無論中朝關系走向如何,《中朝友好互助條約》始終按照二十年一輪來默認續約,至今已超過60年之久。
這期間,中國給予了朝鮮充分的尊重和盡可能的幫助,也維持了中朝的底線原則,從中朝近年來的雙邊互動就能看出,雙方對于這種特殊關系都比較滿意。

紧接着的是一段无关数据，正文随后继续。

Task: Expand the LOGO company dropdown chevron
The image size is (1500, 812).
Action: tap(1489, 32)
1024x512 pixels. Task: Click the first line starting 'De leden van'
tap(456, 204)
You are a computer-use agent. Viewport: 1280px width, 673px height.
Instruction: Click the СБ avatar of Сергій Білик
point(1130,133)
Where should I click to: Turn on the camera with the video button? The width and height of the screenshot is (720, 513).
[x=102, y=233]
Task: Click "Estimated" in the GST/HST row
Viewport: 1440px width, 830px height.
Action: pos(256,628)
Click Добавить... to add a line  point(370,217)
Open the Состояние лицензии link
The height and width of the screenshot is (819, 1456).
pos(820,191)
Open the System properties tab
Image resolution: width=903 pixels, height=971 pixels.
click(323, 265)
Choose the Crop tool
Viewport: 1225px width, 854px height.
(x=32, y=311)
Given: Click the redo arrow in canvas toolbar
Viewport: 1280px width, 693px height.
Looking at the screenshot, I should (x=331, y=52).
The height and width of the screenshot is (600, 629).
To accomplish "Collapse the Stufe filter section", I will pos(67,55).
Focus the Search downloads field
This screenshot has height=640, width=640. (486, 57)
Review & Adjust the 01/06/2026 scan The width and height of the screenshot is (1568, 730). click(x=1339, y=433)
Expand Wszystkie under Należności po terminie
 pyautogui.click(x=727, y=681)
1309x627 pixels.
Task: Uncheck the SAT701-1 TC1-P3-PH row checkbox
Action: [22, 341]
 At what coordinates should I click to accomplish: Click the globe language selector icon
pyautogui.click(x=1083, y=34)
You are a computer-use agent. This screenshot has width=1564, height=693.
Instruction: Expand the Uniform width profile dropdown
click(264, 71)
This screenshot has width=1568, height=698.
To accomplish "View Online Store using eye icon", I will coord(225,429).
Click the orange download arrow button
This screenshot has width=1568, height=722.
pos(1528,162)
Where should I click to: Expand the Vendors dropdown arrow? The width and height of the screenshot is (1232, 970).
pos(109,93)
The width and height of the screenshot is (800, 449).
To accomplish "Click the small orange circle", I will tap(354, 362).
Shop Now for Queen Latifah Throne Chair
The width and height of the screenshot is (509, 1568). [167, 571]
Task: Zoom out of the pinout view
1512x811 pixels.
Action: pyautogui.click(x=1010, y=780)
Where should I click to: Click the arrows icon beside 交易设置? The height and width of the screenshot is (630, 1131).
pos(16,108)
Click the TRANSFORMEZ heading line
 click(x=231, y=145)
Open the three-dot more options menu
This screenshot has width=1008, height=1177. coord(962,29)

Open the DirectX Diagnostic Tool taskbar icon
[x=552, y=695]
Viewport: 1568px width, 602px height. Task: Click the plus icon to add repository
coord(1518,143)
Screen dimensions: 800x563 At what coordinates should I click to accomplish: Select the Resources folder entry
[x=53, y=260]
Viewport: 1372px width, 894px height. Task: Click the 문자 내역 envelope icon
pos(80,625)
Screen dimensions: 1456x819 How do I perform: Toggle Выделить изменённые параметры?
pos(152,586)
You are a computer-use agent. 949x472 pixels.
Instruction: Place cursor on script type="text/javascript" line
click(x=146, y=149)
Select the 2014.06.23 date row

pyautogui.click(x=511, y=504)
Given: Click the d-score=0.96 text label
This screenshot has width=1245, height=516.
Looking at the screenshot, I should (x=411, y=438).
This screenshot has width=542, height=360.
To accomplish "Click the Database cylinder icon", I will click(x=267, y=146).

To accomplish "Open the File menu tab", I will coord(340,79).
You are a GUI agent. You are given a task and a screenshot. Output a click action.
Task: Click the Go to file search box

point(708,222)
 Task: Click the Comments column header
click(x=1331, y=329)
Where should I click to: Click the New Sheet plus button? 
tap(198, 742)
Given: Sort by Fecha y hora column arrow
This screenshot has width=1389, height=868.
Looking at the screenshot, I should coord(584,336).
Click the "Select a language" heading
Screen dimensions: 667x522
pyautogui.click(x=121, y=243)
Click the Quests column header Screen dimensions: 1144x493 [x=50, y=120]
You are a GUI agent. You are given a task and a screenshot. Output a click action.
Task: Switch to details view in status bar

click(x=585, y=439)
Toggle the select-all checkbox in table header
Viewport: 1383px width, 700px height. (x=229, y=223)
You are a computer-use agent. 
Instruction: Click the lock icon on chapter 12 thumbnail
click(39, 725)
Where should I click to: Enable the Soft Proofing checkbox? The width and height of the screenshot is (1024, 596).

硬要比喻的話,中朝關系是一種淡如涼水的君子之交,不像美國和以色列那樣的“父與子”。
中美后博弈時代,朝鮮和以色列的定位是什么?
其實不論中美博弈進入到“美攻中守”時期,或是“中攻美守”時期,中美在地緣戰略中的大方向已經基本定調且回不到過去了。
中美從過去以朝鮮為代表的遠東博弈,擴大到了涉及整個印太部分的西太平洋博弈,這是不爭的事實。
當然,中國正通過構建RCEP框架等做法來建設大東亞共榮圈,這代表中國正試圖跨越“朝鮮之于中國”這一老舊地緣學說的決心。
中國要以解決東亞問題為核心,給朝鮮半島解決自身分歧創造有利條件,這是中美后時代博弈的一個方向。
一旦美國迫使中俄關系更近一步,給中國擴大海上軍事影響創造了機會,并在一定范圍內形成了對美日軍事聯盟的壓制,那么事情就變得簡單明了起來了。
這之后,朝鮮的定位就可以變得模糊,也更加自主,由涉及中、俄、美、日、韓、朝的六邊問題,變成一個“朝鮮之于朝鮮半島”的內生問題。這既符合中國的地緣利益,也符合朝鮮對于獨立自主的追求。
再來說說以色列,美國不可能一直主導世界,因而以色列擺脫不了成為美國“亞歐戰略”犧牲品的命運。最壞的情況下,以色列會成為美國與其它大國進行談判時所舍棄的籌碼。
此外,不同于美國金融界,美國的政治根基并非猶太人能輕易左右的。雖然美國歷史上出現了部分總統被利益集團暗殺的情況,但那都屬于極端利益下的極端爭議部分。猶太人若有實力掣肘美國政治走向,就不至于要對總統本人下手了。
遺憾的是,在美國金融霸權不斷跌落的今天,極端民族主義開始從美國內部取代昔日的金融教條主義,這導致猶太民族和以色列國的地位在美國內部急速滑落。
而國會山的那場暴亂,證實了很多陳舊的東西正被推翻。之后猶太人和其它族群的矛盾必定從美國內部開始出現,我們只需記住這一點就行了。至于未來以色列國的命運,如果失去美籍猶太人的鼎力支持,那恐怕只有上帝才知道了。